Nu verzoeker niet-ontvankelijk wordt verklaard in zijn verzoeken tot toekennen van een vergoeding, wijst de rechtbank ook het verzoek tot het toekennen van een forfaitaire vergoeding voor het indienen en de behandeling van het verzoekschrift in raadkamer af.

3.De beslissing

De rechtbank verklaart het verzoekschrift niet-ontvankelijk.

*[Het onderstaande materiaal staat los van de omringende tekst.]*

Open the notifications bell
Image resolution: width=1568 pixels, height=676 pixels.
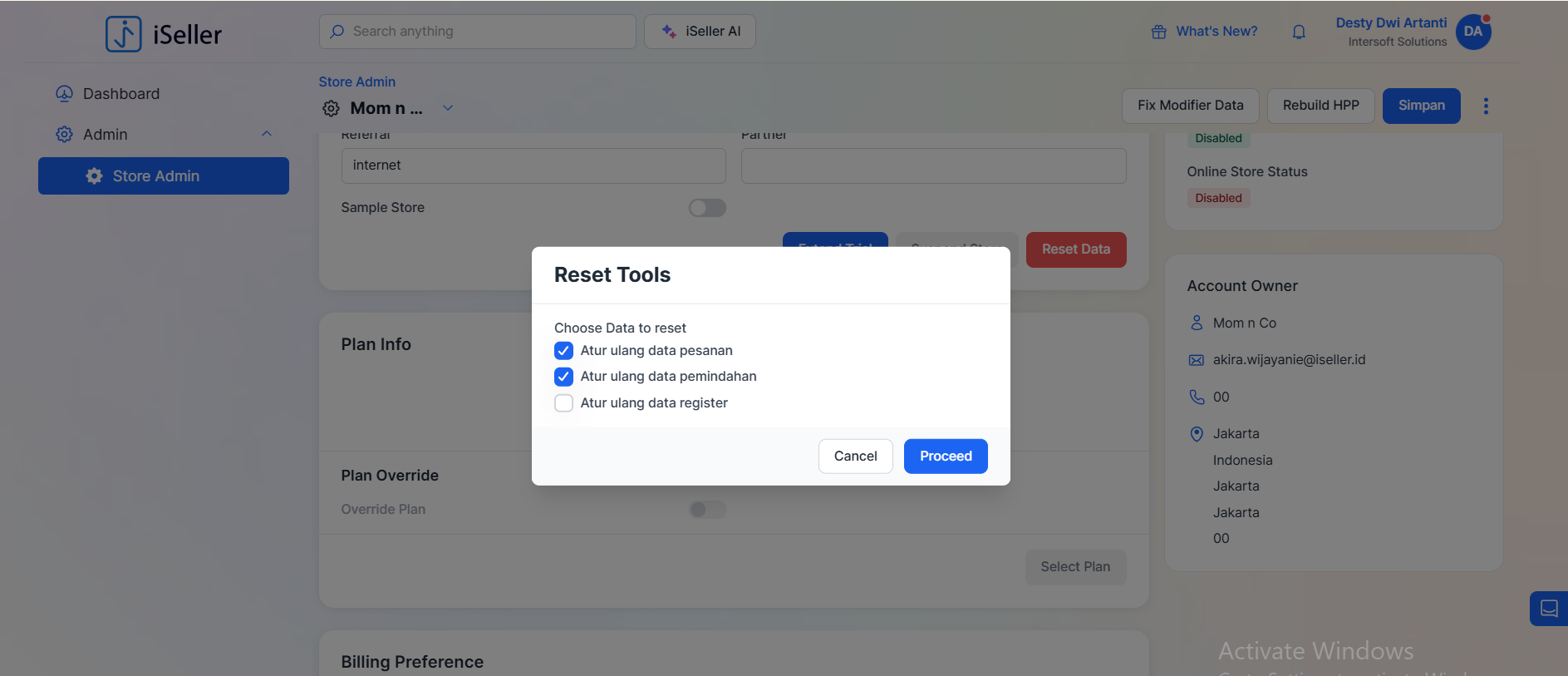[x=1299, y=32]
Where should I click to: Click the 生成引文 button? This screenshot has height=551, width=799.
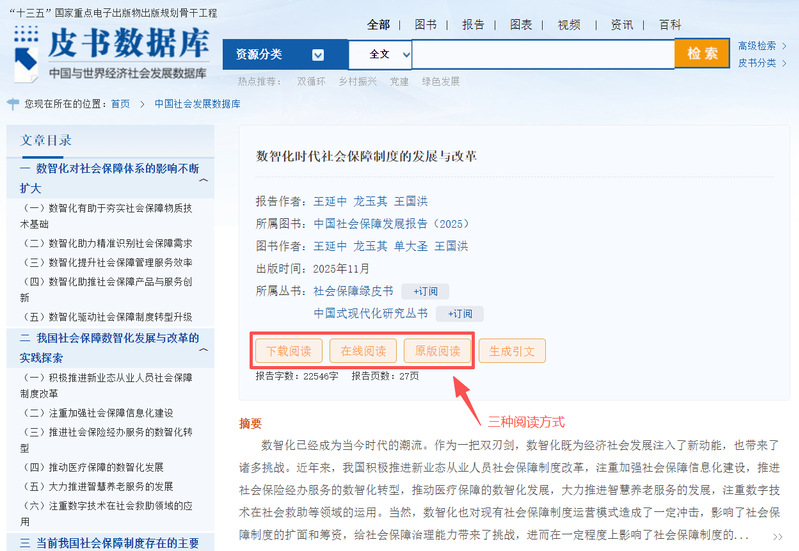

Deze beslissing is op 19 april 2024 genomen door mr. J.C.A.M. Los, rechter, in tegenwoordigheid van K. Verdult, griffier, en is uitgesproken ter openbare terechtzitting van 19 april 2024.
INFORMATIE RECHTSMIDDEL
Tegen de beslissing ex artikel 530 Sv kan door het Openbaar Ministerie binnen veertien dagen na de dagtekening van deze beslissing en door verzoeker binnen een maand na de betekening van deze beslissing hoger beroep worden ingesteld bij het Gerechtshof te ‘s-Hertogenbosch (artikel 535 lid 1 Sv).